Deciphering microbial interactions using a label-free microbead sorting approach.

Abstract

Microorganisms form communities, and their interactions shape the function and stability of these communities. Understanding these interactions can aid in revealing ecosystem dynamics, enhancing community function, and informing the design of synthetic consortia for industrial applications. Deciphering microbial interactions is challenging due to the difficulty of culturing natural microorganisms and the exponential increase in experiments with expanding consortium size. One approach to improving culturing throughput is the use of microcompartments such as agarose microbeads. Microbead-based techniques enable the generation of large numbers of picolitre-sized compartments, facilitating high-throughput, parallel studies of microbial sub-communities. However, the existing microbead-based techniques for deciphering microbial interactions are dependent on single-culture isolates of consortium members and/or labelling of consortium members with fluorescent markers via genetic engineering.
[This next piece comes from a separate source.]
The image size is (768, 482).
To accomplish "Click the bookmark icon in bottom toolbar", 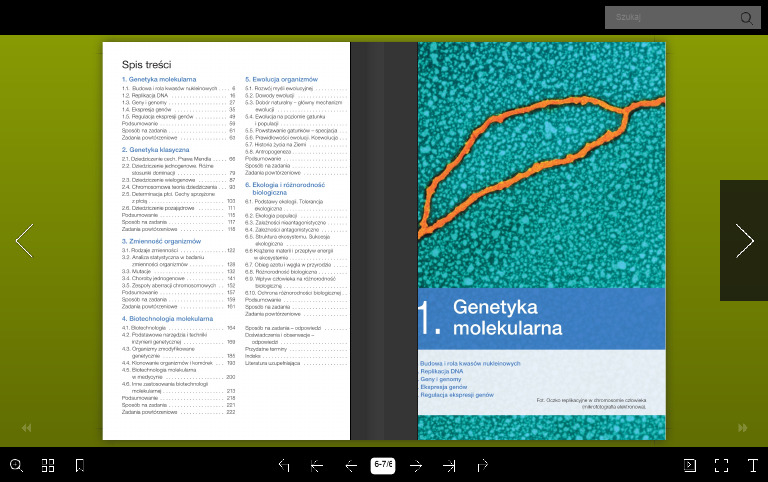I will 79,465.
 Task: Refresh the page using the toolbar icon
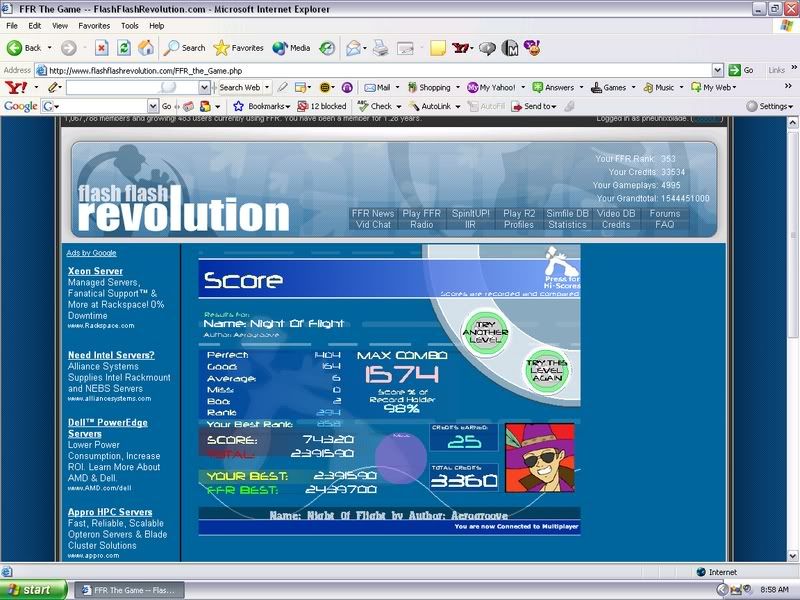coord(123,47)
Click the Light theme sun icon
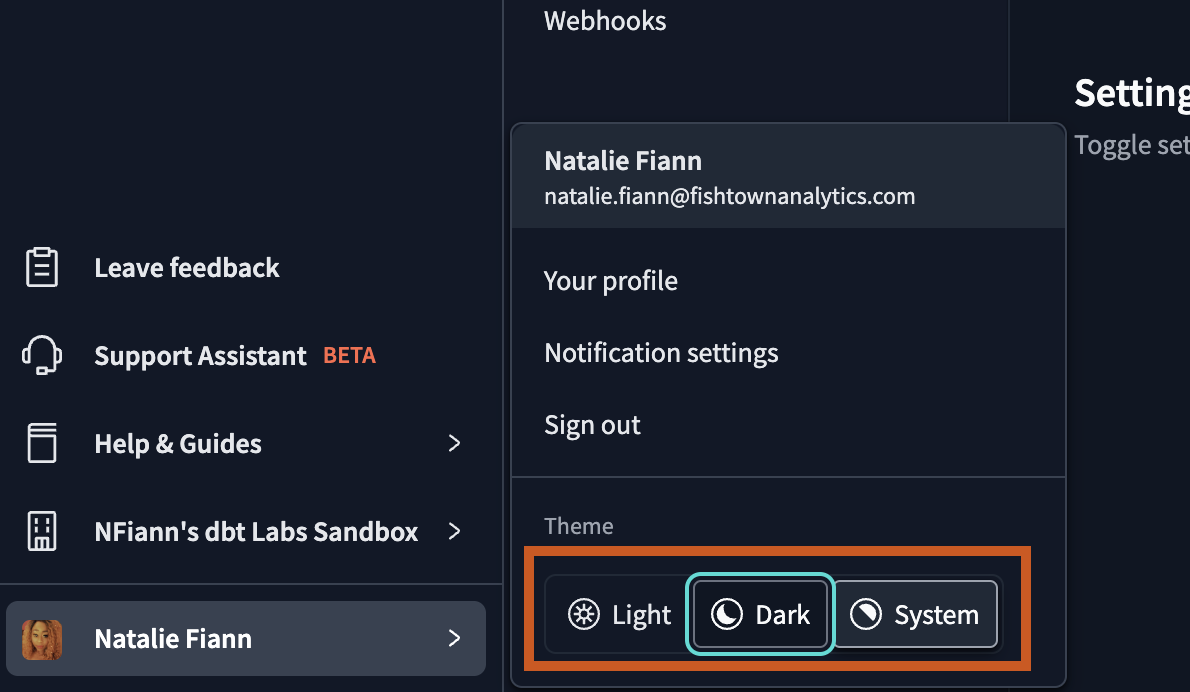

We developed a microbead-based, label-free method that eliminates the requirement of single-cell isolates to predict microbial interactions. Our method involves an isolation-independent manner of microbead inoculation with different sub-communities and microbead sorting to separate sub-communities based on growth. Using a probabilistic model, we predict interactions based on cell concentrations and relative abundances in the inoculum and after microbead sorting. We successfully predicted pairwise interactions in two three-member consortia. Additionally, we computationally showcased the validity of our approach for predicting pairwise interactions in larger consortia.